3.2 Amounts and Relative Importance of Income Generated

Table 3.1 compares the seven groups included in the study in terms of membership, the duration of composting activities, and total income generated from composting. A quick examination of the data in the table reveals that there is no apparent relationship between size of membership and the duration of the activity, and the amount of income generated. Rather, in the course of the research, location was found to be the most important determinant of financial success of the composting groups. For Korogocho, Kayaba, Kibera and Dagoretti Corner, the marketing of their compost is difficult because of their location at the interior of informal settlements, accessible only by unsurfaced, narrow roads. On the other hand, the most financially successful of the composting groups, the City Park Hawkers Market, cannot keep up with the demand for its compost. This success is due to the location of the composting plot at the point of sale, where the activity is both highly visible and convenient to customers, including high-income customers with large, private gardens.

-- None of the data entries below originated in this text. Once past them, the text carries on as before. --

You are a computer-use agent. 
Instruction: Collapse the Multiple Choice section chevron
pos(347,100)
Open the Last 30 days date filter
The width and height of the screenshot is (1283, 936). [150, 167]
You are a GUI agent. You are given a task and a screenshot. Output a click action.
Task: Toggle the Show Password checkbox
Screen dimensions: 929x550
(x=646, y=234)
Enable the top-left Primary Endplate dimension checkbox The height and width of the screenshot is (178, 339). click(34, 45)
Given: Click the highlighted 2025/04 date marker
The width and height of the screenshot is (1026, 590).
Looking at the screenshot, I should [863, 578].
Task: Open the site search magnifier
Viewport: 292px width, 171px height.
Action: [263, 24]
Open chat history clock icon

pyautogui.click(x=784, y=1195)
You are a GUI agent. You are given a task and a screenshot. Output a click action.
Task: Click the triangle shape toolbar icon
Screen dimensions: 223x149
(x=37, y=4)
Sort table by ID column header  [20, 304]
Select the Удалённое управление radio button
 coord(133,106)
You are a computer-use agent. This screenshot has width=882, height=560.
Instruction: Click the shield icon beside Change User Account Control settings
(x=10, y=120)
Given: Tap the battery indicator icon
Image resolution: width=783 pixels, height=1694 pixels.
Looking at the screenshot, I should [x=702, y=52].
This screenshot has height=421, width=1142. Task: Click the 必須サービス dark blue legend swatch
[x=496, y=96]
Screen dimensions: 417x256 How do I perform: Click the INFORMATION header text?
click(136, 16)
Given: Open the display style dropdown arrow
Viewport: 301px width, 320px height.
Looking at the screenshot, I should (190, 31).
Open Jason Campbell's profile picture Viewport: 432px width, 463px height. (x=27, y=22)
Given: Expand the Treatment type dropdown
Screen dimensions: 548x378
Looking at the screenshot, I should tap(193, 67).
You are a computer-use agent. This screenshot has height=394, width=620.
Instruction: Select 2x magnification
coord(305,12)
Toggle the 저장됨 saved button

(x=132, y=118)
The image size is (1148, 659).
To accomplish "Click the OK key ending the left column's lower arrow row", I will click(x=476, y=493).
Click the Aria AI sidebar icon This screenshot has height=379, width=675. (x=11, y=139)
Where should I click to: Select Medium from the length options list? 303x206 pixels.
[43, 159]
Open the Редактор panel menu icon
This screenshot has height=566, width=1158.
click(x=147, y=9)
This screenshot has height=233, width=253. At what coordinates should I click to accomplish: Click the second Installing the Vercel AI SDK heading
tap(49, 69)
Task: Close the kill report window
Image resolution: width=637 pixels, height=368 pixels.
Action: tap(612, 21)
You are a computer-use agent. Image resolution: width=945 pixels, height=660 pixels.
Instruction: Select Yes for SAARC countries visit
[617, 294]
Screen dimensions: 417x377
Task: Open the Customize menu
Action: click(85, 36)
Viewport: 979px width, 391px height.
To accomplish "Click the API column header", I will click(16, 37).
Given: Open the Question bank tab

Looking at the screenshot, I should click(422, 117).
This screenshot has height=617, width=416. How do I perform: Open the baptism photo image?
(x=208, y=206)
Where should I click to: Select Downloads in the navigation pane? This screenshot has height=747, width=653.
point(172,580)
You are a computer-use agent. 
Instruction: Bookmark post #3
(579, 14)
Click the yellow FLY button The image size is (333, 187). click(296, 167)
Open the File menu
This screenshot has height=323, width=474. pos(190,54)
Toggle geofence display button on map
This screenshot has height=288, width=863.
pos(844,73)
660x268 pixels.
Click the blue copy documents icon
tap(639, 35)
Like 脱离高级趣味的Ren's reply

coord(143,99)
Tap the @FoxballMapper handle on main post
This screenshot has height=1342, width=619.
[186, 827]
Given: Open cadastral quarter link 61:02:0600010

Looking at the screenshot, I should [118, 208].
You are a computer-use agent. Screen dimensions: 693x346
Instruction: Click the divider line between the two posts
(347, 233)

When the data were collected, the Kinyago group had not yet reported a large volume of sales because they had not started marketing their compost aggressively. However, they remain confident that their sales will be successful because their composting plot is located adjacent to a major paved road (First Avenue Eastleigh - refer to Figure 2.3). The Kinyago group has formulated a marketing strategy which includes the use of signs to advertise the availability of their compost. While confident that their compost will be marketable, the Kinyago and Kibera groups are, at the same time, less concerned about selling the compost since they have their urban agriculture projects to fall back on.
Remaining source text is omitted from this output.